(Exercise instructions): Your copy should begin with the line containing "Instruction: Reload the", end with the line containing "The image size is (989, 556).", match the listing below exactly, and contain no pictures.

(Input records):
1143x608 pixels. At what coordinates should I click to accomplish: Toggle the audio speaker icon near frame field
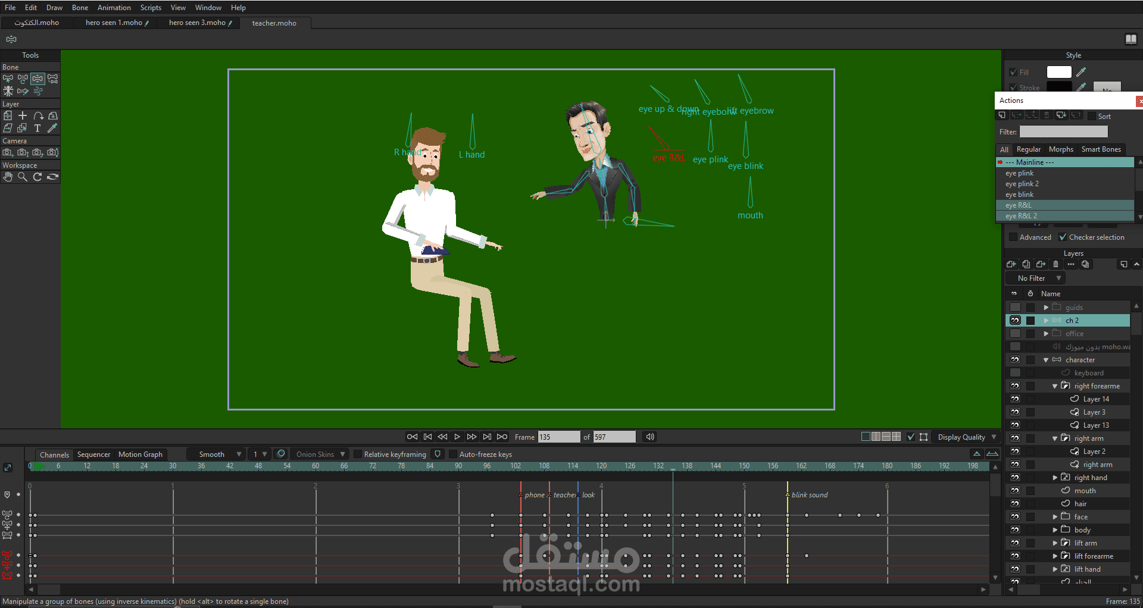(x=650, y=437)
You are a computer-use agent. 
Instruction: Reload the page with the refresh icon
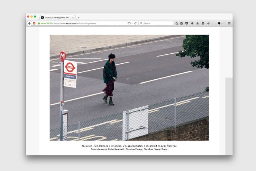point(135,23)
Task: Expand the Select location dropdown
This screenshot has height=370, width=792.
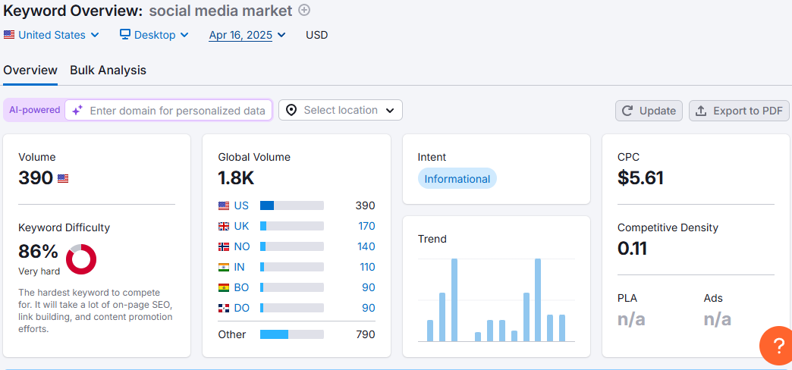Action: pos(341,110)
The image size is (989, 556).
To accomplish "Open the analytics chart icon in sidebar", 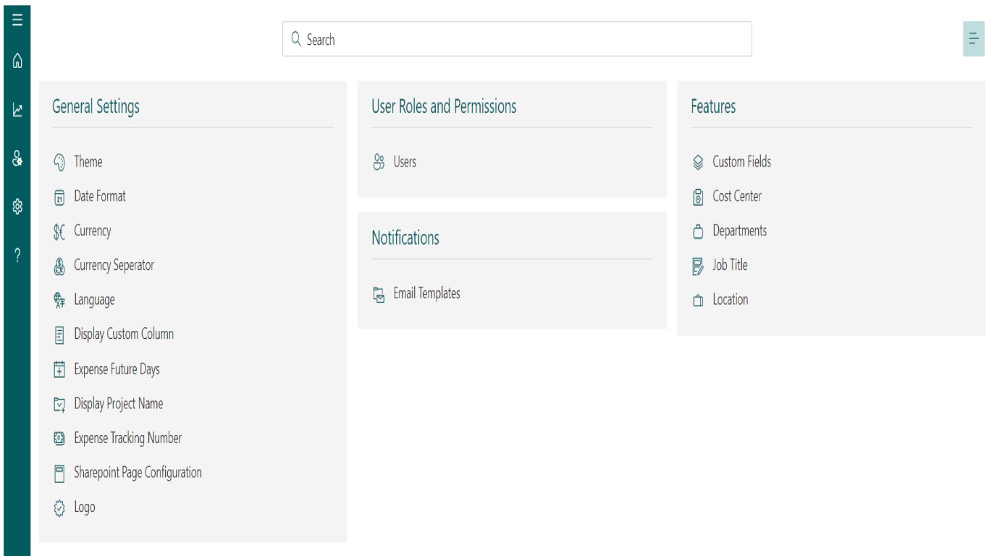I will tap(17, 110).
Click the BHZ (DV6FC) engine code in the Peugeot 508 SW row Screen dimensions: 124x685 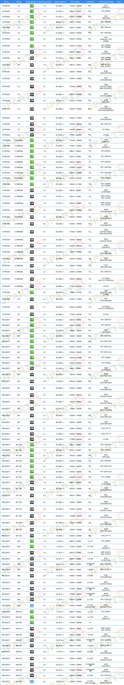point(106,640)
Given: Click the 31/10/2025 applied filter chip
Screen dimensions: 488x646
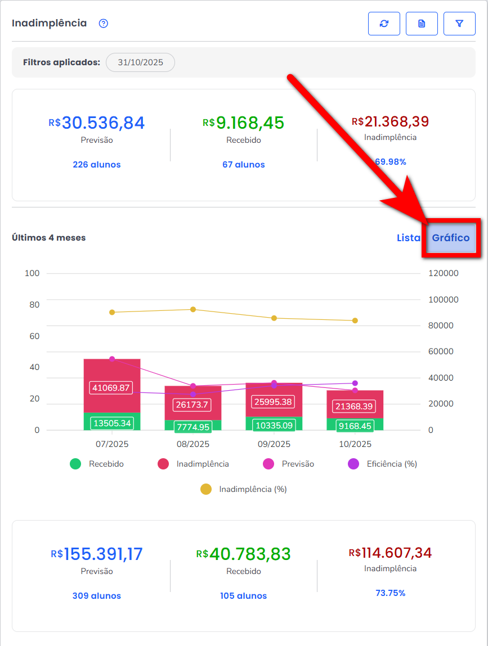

(Result for this task):
Instruction: Reload the page with the refresh icon
point(135,23)
Task: Expand the Select location dropdown
This screenshot has height=370, width=792.
Action: pos(341,110)
The image size is (989, 556).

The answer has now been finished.